When the American essayist Joan Didion lost her husband to a sudden heart attack during a family dinner, she began to write an account of his death and the year following it, navigating her grief, disbelief, and the gradual return to normalcy (in as far as any normalcy is possible after such a loss). In this book, she reflects, “…when we mourn our losses we also mourn, for better or for worse, ourselves. As we were. As we are no longer. As we will one day not be at all.” It is almost a perfect description of the state of exile — an aching realization that we have not only lost a home, but a version of ourselves that we were at home, and that we will no longer be, the sense of displacement and foreignness a new permanent feature of our identity. Exile, whether imposed or self-inflicted, creates an even stronger connection with our roots even as we try to rebuild and reinvent ourselves.

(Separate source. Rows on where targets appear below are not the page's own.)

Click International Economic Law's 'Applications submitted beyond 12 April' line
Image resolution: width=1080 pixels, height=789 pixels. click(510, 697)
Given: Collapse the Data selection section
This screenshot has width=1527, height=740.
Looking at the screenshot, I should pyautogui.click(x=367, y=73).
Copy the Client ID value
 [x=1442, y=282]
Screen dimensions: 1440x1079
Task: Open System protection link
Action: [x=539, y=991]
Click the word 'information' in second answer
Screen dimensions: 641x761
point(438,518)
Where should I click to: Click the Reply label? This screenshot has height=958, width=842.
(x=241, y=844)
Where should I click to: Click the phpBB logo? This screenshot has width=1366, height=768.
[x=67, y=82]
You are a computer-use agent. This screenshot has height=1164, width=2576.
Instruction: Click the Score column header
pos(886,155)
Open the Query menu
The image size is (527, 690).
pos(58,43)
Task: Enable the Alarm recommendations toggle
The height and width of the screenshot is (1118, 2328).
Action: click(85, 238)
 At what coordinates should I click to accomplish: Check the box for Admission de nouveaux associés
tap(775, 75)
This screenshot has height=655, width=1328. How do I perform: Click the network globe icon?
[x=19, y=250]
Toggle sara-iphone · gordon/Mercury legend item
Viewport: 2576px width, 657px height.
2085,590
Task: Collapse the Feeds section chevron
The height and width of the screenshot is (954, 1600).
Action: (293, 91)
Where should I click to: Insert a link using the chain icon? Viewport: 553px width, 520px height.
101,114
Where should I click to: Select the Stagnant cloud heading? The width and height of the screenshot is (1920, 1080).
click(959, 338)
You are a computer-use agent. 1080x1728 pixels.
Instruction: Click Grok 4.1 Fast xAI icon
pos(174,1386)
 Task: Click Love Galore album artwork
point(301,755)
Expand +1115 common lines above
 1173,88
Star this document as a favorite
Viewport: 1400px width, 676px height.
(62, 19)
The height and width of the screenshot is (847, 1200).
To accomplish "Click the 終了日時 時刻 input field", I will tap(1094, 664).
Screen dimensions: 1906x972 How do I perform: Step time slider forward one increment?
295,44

Perhaps the first name that comes to mind when we think of exiled poets is Agha Shahid Ali (1949-2001). Shahid Ali was born in Kashmir and educated in Delhi as well as the United States, where he eventually settled and lived until his untimely death. His poems are redolent of memories of his homeland, Kashmir, and a permanent sense of loss — of home, of loved ones and of an identity. In his poem “By the Waters of the Sind,” he talks about the most painful division in the subcontinent between India and Pakistan and reminds us that a river can still tear through man-made boundaries, uniting what has been divided and joining the fates of people on either side of the border. Tied to this division is a story of personal separation, the loss of his mother and his own identity as a son.
Although far removed in time, another exiled poet, Bahadur Shah Zafar, wrote of the loss of home. The glory of the Mughal Empire had already begun a steady decline by the time Bahadur Shah Zafar ascended the throne in 1837. He was well into his sixties and had witnessed the rise of the East India Company from traders to colonialists. Despite that, his court shone in the arts. He gave patronage to a great many poets of Urdu, Farsi, Braj Bhasha, and Punjabi. He himself was a writer and poet, often writing wistful poems about Sufism, the human condition, and his many misfortunes. Later in life, he was exiled to Burma (present-day Myanmar), where he is buried in a tomb that is a Sufi shrine in its own right. His lamentation on not being able to be buried in his home is captured in his heartbreaking poetry.
Perhaps home is not a place at all but a memory of who we were, difficult to recreate and impossible to forget.